TASK GOAL:
If a line in the entries contains the word "pixels", list it.

Start of SOURCE MATERIAL

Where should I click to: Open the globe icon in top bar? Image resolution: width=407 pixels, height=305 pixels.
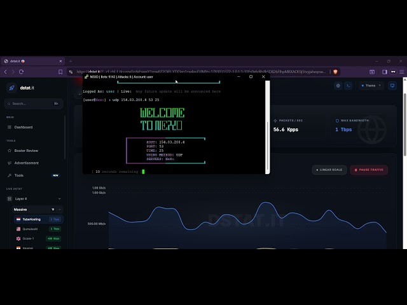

End of SOURCE MATERIAL
Start of SOURCE MATERIAL

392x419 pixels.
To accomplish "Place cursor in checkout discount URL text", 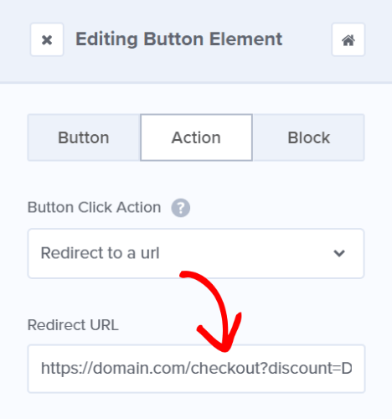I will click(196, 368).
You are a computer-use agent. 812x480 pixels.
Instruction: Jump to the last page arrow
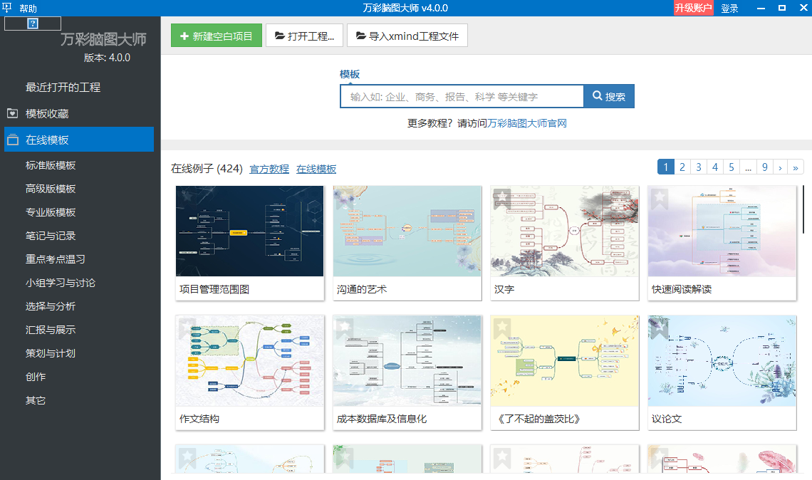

End of SOURCE MATERIAL

SOLUTION:
Where should I click to: Open the globe icon in top bar? Image resolution: width=407 pixels, height=305 pixels.
392x419 pixels.
You are a computer-use agent. 812x480 pixels.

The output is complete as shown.